Pockets full of bat guano, incomprehensible speech, and twisted hands making bizarre gestures—it sounds crazy, but in the Dungeons & Dragons game, these are the earmarks of power (as written in the 3.5 Premium Spell Compendium), for they are the signs of spellcasting.
As further written (back in the 1st Edition Dungeon Master's Guide), all magic and cleric spells are similar in that the word sounds, when combined into whatever patterns are applicable, are charged with energy from the Positive or Negative Material Plane. When uttered, these sounds cause the release of this energy, which in turn triggers a set reaction. The release of the energy contained in these words is what causes the spell to be forgotten or the writing to disappear from the surface upon which it is written.
Spells and spellcasters form a cornerstone of fantasy, and the Spell Compendium builds on that cornerstone by presenting over a thousand spells in one place.
In today's excerpt, we look at the contents of the book, including a sample of its spells.
Using This Book
As mention this book puts over a thousand spells at your fingertips, which works just like Chapter 11: Spells in the 3.5 Player’s Handbook. When selecting spells for your character, simply open and place Spell Compendium next to your Player’s Handbook and use both books’ spell lists for your character’s class to make your spell selections. Use the same spellcasting rules presented in the Player’s Handbook when casting spells from Spell Compendium, and look to Chapter 10 of the Player’s Handbook for explanations of elements of the spell’s descriptions.

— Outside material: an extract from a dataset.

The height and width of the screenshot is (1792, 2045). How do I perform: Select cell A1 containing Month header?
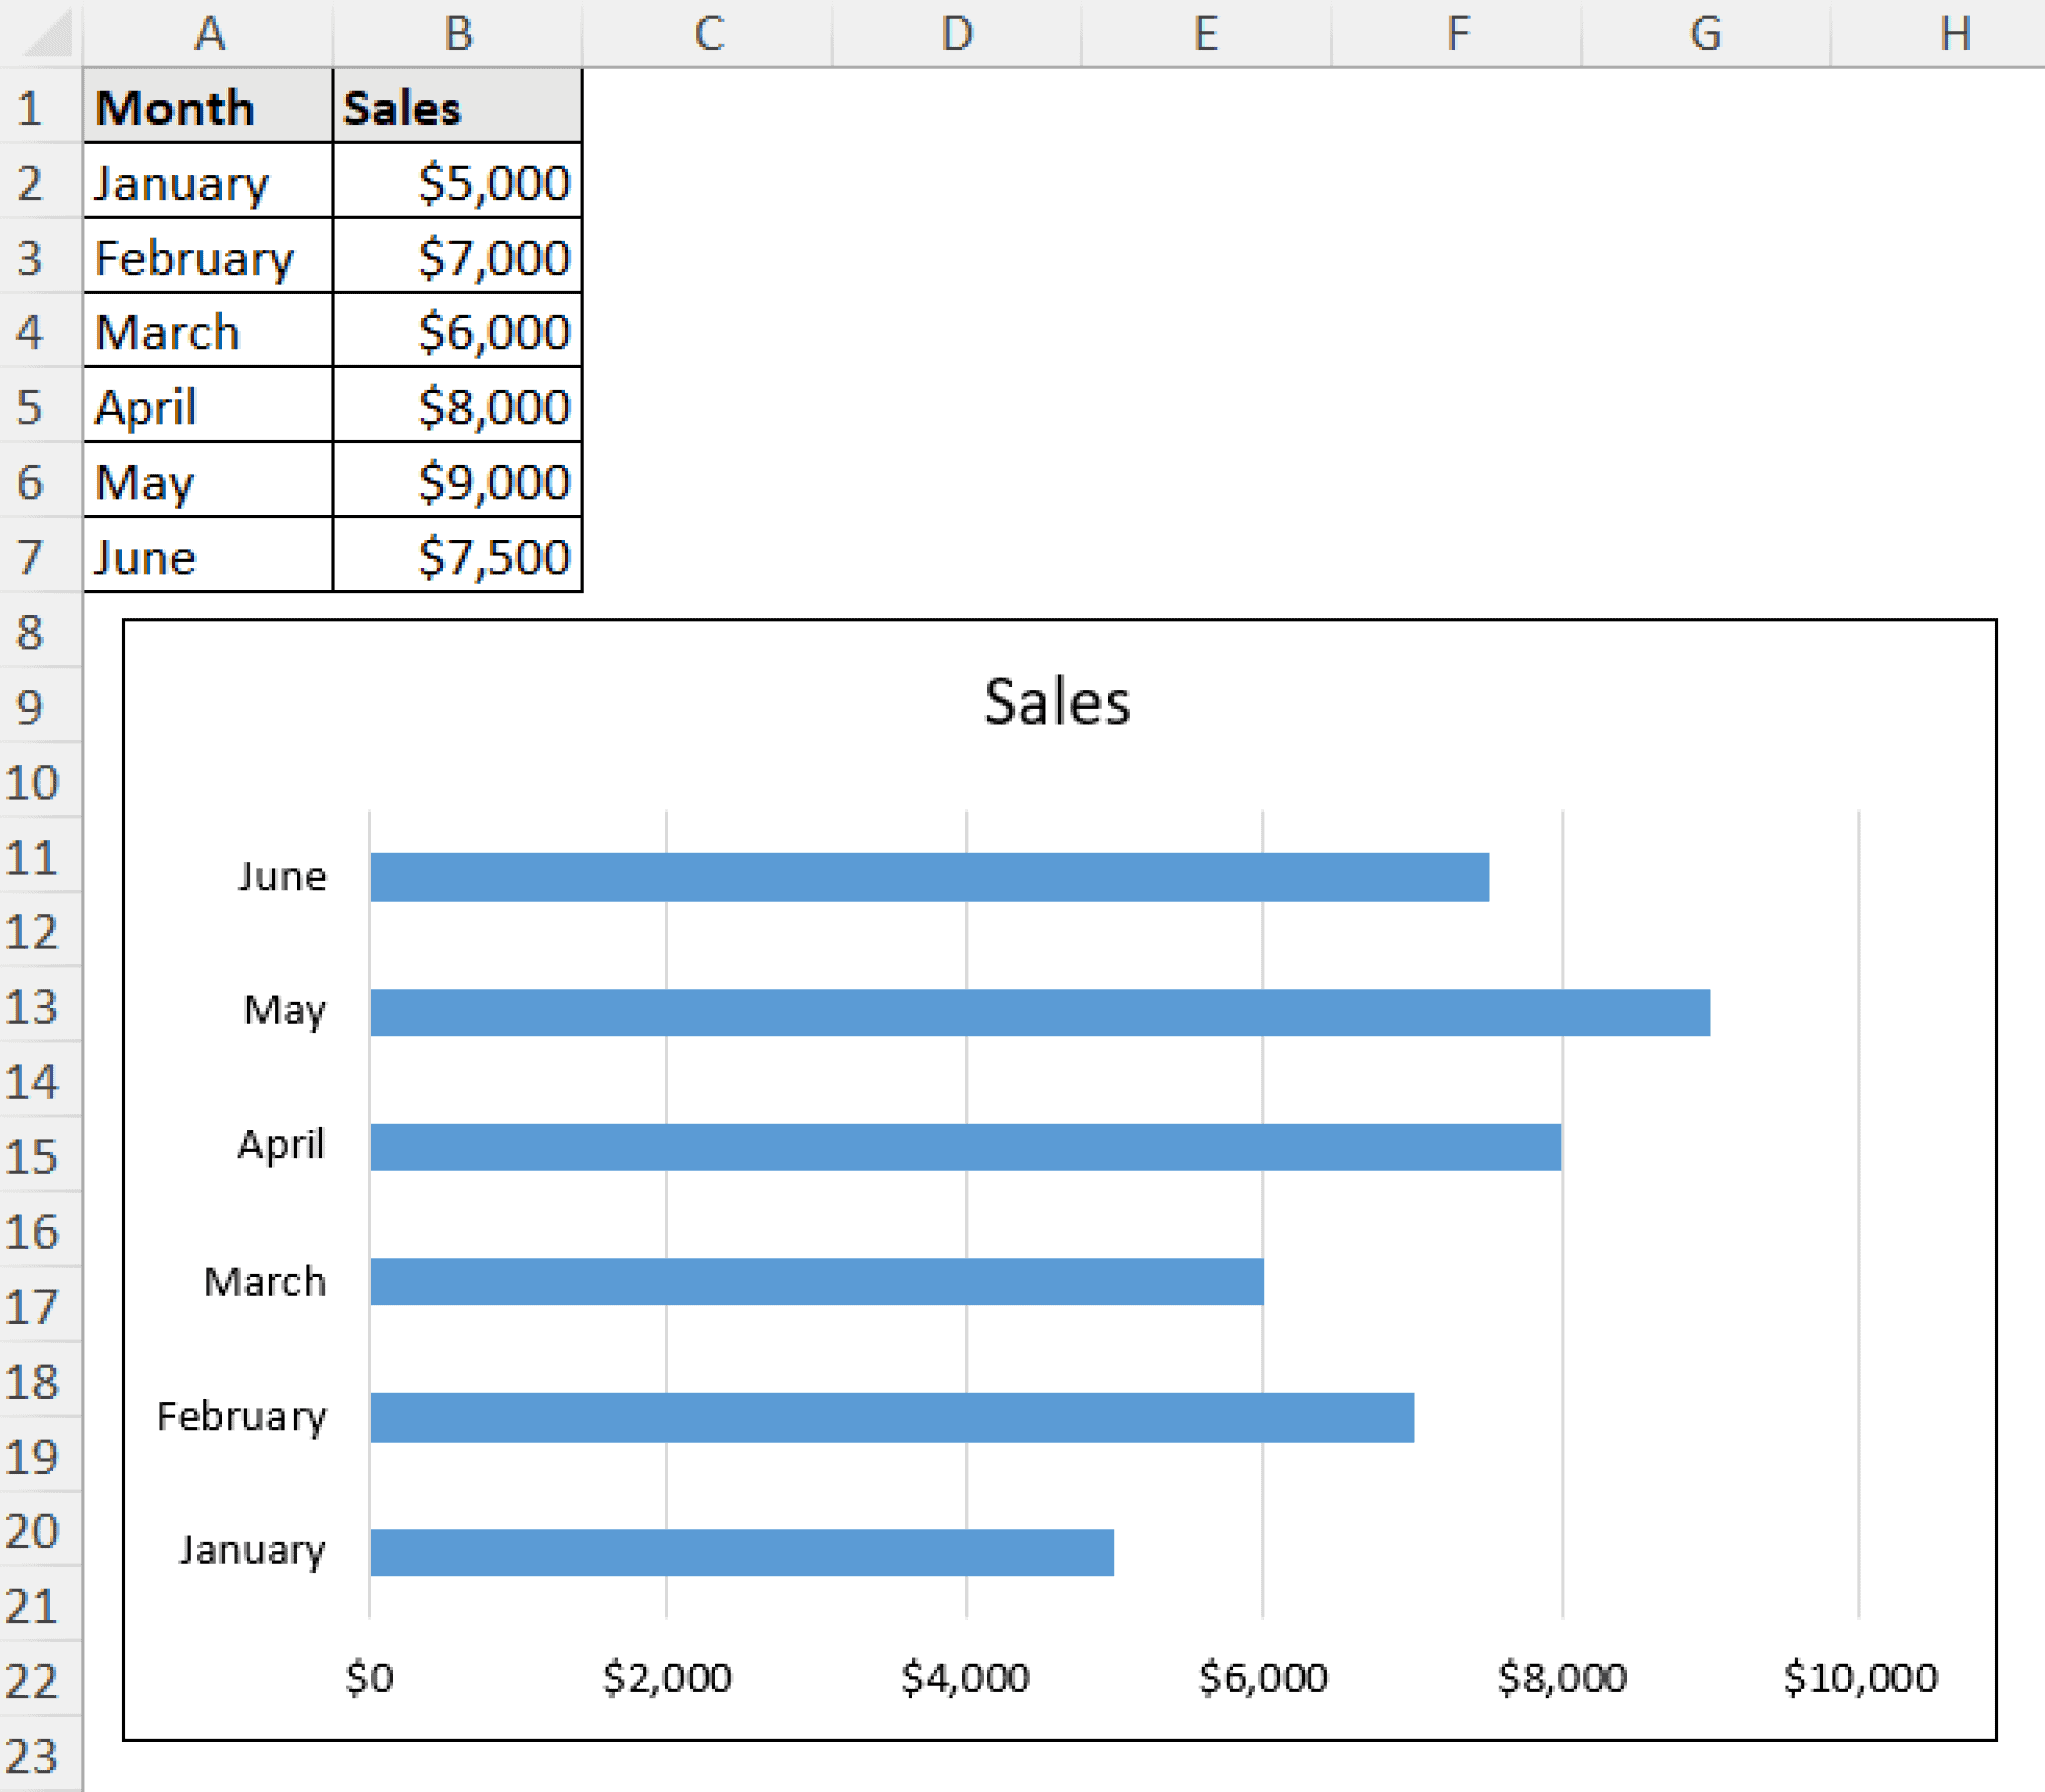[x=207, y=107]
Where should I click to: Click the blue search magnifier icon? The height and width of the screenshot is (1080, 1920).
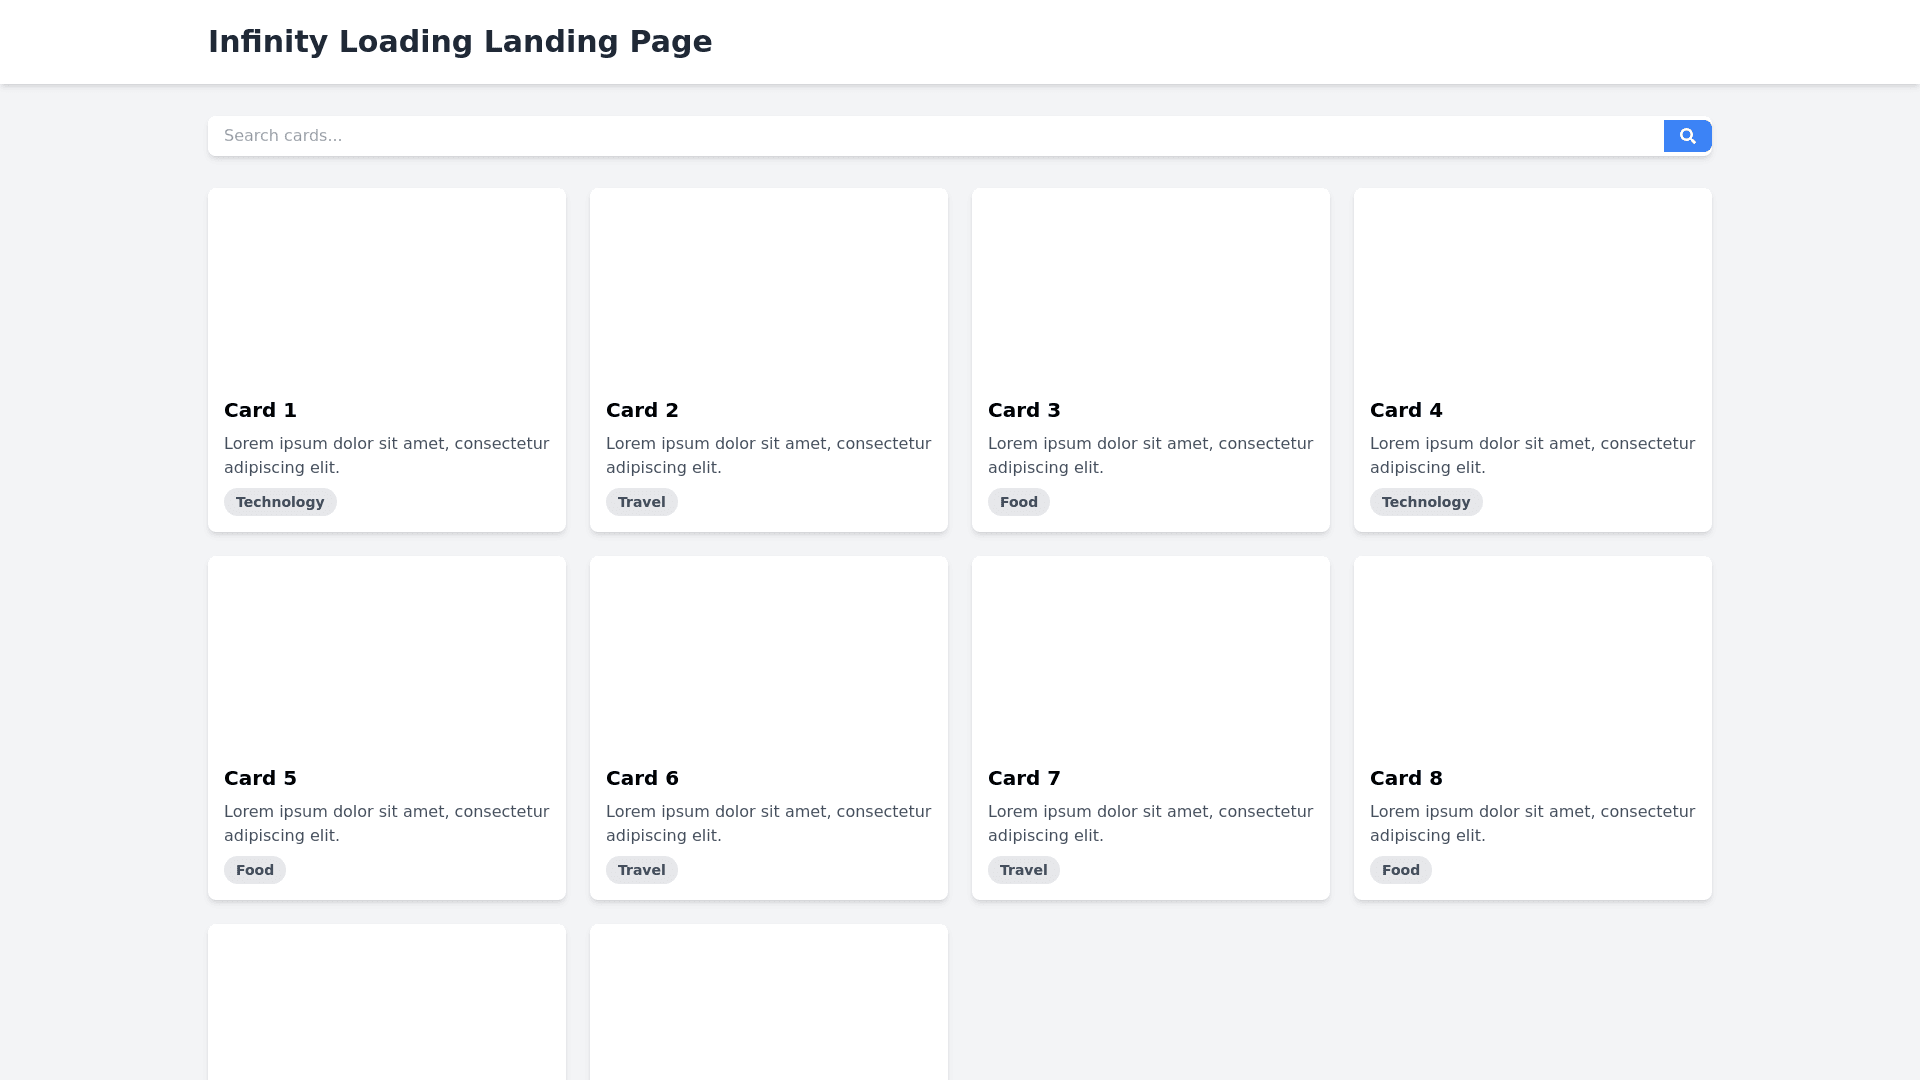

Other Spellcasting Classes
The Spell Compendium deals exclusively with spells used by the classes and prestige classes introduced in the 3.5 Player’s Handbook and Dungeon Master’s Guide, but even if you’re playing a different spellcasting class, you can still use this book. The Spell Compendium offers advice (included in the following excerpt) to help you decide how to adopt spells for your character.
Sample Spells: Calling Inevitables
Hailing from the lawful neutral plane of Mechanus, inevitable are constructs whose sole aim is to enforce the natural laws of the universe. Each type of inevitable is designed to find and punish a particular kind of transgression, hunting down a person or group that has violated a fundamental principle, such as “The guilty should be punished,” “Bargains should be kept,” or “Everyone dies eventually.”
When an inevitable is created, it receives its first mission, then finds the transgressors and metes out appropriate punishment. The sentence is usually death, although some inevitable insist on compensation to the wronged party instead, using geas and mark of justice to ensure compliance. From its first step, an inevitable focuses totally on its target. It continues its efforts no matter how cold the trail or hopeless the task. If unable to cross an ocean any other way, inevitables have been known to walk into the waves, traversing the seabed to emerge on another continent months later.
In the following spells, you can ask the kolyarut to perform one duty for you. The task must take no more than 1 hour to complete. The inevitable does not ask for any payment for the task.
Call Zelekhut (level 5)
You make the necessary conjurations and the powers of Mechanus respond. The zelekhut fades into view, its centaur form accompanied by the sound of rattling silver chains. “Who seeks to escape justice?” it asks with the solemn tones of a judge’s gavel.
Call Kolyarut (level 7)
As you complete the spell, the powers of Mechanus respond. The kolyarut does not manifest before you as much as assembles itself in your presence, a single whirling cog unfolding until the construct stands complete. “Who is to be punished?” it asks in the flat voice of a clock mechanism.
Call Marut (level 9)
You call across the boundaries of the multiverse, and the powers of Mechanus respond. The marut warps into place in an eyeblink with a whirling throb of thunder. “Who denies death?” it asks with the voice of an avalanche.